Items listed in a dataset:
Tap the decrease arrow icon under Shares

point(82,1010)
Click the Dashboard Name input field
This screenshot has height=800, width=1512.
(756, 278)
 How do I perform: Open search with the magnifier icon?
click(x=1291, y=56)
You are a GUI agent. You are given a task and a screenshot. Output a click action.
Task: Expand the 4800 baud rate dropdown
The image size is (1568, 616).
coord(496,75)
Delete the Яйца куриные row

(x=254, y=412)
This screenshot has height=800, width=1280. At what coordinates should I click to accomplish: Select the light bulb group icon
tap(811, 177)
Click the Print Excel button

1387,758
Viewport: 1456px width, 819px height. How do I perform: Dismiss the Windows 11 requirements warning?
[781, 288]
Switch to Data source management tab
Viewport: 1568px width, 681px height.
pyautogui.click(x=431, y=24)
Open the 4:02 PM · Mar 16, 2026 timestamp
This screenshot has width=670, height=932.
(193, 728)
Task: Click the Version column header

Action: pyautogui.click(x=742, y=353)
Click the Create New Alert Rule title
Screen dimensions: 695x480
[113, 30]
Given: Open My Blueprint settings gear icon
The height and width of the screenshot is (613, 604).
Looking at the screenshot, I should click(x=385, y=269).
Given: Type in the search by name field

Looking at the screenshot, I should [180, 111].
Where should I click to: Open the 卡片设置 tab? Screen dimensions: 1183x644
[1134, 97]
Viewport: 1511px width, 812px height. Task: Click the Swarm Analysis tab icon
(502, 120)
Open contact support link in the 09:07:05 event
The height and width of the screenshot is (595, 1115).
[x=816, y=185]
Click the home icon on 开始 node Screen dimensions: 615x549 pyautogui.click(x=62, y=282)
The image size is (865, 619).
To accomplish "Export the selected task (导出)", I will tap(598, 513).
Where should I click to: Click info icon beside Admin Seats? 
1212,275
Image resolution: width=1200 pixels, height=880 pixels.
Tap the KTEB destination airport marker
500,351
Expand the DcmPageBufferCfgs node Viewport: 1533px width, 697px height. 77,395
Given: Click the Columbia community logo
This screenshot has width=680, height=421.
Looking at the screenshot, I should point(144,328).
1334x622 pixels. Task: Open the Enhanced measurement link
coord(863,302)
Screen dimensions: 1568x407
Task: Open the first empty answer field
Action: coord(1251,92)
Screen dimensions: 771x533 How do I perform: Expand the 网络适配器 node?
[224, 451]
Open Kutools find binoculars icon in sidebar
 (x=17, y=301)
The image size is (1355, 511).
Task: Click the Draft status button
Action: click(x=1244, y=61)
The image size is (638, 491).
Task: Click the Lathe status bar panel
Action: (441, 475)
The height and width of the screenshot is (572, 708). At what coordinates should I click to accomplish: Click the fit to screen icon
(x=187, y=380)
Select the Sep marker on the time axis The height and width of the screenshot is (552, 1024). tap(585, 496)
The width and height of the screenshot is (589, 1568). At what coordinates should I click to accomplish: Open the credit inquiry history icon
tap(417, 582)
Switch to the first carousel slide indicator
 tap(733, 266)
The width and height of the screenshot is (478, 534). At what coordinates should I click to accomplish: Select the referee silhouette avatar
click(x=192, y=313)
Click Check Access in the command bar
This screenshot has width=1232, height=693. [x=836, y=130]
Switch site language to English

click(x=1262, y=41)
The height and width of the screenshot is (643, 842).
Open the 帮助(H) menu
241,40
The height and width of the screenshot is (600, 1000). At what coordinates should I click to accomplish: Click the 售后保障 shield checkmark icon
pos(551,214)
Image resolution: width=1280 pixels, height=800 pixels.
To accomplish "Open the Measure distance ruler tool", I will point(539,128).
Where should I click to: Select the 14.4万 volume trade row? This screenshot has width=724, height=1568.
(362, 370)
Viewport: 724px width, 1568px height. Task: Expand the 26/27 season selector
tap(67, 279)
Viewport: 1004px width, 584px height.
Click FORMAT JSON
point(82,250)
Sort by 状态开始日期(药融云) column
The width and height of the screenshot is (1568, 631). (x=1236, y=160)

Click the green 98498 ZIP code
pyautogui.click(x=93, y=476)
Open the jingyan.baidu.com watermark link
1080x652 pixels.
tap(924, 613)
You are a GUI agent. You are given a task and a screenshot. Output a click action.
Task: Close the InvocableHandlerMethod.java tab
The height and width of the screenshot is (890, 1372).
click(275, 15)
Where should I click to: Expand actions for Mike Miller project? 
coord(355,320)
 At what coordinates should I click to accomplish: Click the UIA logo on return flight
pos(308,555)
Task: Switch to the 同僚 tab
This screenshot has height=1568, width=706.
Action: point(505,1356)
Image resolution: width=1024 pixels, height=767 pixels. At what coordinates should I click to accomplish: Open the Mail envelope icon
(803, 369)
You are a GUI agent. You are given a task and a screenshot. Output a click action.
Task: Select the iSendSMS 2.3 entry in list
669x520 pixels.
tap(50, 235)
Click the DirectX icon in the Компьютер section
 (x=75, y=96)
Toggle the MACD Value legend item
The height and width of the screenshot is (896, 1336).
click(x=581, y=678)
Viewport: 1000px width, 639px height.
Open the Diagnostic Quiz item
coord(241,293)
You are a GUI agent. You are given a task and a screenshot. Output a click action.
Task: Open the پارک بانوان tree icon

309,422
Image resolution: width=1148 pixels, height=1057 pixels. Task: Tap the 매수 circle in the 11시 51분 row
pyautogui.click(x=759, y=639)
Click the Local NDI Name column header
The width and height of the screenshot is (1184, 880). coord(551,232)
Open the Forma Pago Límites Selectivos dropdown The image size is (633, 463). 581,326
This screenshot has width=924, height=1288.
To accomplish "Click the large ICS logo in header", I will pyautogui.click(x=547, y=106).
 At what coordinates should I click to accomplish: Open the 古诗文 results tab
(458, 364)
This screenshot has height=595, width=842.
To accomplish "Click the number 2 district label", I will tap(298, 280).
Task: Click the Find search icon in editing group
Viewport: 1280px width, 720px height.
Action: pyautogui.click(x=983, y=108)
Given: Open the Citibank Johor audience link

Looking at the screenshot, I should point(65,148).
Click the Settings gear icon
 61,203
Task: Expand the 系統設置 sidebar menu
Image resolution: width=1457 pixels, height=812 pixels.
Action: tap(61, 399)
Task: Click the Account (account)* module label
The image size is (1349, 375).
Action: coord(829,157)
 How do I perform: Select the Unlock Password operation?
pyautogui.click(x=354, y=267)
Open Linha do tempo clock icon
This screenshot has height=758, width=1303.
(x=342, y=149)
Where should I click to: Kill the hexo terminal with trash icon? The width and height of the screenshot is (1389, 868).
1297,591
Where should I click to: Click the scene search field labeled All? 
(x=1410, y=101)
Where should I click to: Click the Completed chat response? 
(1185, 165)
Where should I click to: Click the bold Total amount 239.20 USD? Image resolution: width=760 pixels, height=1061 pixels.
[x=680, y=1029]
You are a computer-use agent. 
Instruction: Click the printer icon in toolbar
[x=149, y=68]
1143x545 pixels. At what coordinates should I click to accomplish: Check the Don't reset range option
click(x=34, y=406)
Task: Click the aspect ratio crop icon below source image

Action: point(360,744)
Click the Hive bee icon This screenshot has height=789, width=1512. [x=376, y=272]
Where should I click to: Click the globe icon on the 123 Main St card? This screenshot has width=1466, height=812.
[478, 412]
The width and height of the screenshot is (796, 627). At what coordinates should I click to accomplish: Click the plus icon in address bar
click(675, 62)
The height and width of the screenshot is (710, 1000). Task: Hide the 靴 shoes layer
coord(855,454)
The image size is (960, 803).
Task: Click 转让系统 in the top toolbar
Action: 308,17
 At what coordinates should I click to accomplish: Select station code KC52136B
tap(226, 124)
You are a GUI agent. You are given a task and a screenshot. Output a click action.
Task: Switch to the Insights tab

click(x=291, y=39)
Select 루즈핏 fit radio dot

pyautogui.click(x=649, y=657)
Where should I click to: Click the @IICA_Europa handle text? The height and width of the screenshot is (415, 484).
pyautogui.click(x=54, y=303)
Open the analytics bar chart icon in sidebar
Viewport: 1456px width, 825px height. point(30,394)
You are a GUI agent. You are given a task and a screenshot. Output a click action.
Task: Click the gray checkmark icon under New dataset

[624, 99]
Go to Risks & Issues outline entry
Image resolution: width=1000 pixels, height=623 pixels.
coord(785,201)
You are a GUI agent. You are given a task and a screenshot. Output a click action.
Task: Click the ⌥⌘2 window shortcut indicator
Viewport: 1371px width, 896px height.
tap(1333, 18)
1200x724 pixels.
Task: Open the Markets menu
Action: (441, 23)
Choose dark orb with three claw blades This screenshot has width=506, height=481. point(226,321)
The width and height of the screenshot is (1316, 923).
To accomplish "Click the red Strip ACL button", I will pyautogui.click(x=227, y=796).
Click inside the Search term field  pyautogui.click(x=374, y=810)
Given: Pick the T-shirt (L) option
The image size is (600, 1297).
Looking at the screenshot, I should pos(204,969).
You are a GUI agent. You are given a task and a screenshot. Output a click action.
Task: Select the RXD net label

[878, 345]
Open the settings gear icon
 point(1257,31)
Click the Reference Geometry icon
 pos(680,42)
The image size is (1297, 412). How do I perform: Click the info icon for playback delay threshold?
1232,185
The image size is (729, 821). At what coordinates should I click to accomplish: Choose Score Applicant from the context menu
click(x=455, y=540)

-- Aim of the task --
Rewrite the data as a JSON array of strings, beginning at the line containing "Delete the Яйца куриные row" and continuing through the line containing "Click the home", both lines included. Use one string per line and omit blank lines.

-- Output of the task --
[
  "Delete the Яйца куриные row",
  "(x=254, y=412)",
  "This screenshot has height=800, width=1280. At what coordinates should I click to accomplish: Select the light bulb group icon",
  "tap(811, 177)",
  "Click the Print Excel button",
  "1387,758",
  "Viewport: 1456px width, 819px height. How do I perform: Dismiss the Windows 11 requirements warning?",
  "[781, 288]",
  "Switch to Data source management tab",
  "Viewport: 1568px width, 681px height.",
  "pyautogui.click(x=431, y=24)",
  "Open the 4:02 PM · Mar 16, 2026 timestamp",
  "This screenshot has width=670, height=932.",
  "(193, 728)",
  "Task: Click the Version column header",
  "Action: pyautogui.click(x=742, y=353)",
  "Click the Create New Alert Rule title",
  "Screen dimensions: 695x480",
  "[113, 30]",
  "Given: Open My Blueprint settings gear icon",
  "The height and width of the screenshot is (613, 604).",
  "Looking at the screenshot, I should click(x=385, y=269).",
  "Given: Type in the search by name field",
  "Looking at the screenshot, I should [180, 111].",
  "Where should I click to: Open the 卡片设置 tab? Screen dimensions: 1183x644",
  "[1134, 97]",
  "Viewport: 1511px width, 812px height. Task: Click the Swarm Analysis tab icon",
  "(502, 120)",
  "Open contact support link in the 09:07:05 event",
  "The height and width of the screenshot is (595, 1115).",
  "[x=816, y=185]",
  "Click the home icon on 开始 node Screen dimensions: 615x549 pyautogui.click(x=62, y=282)"
]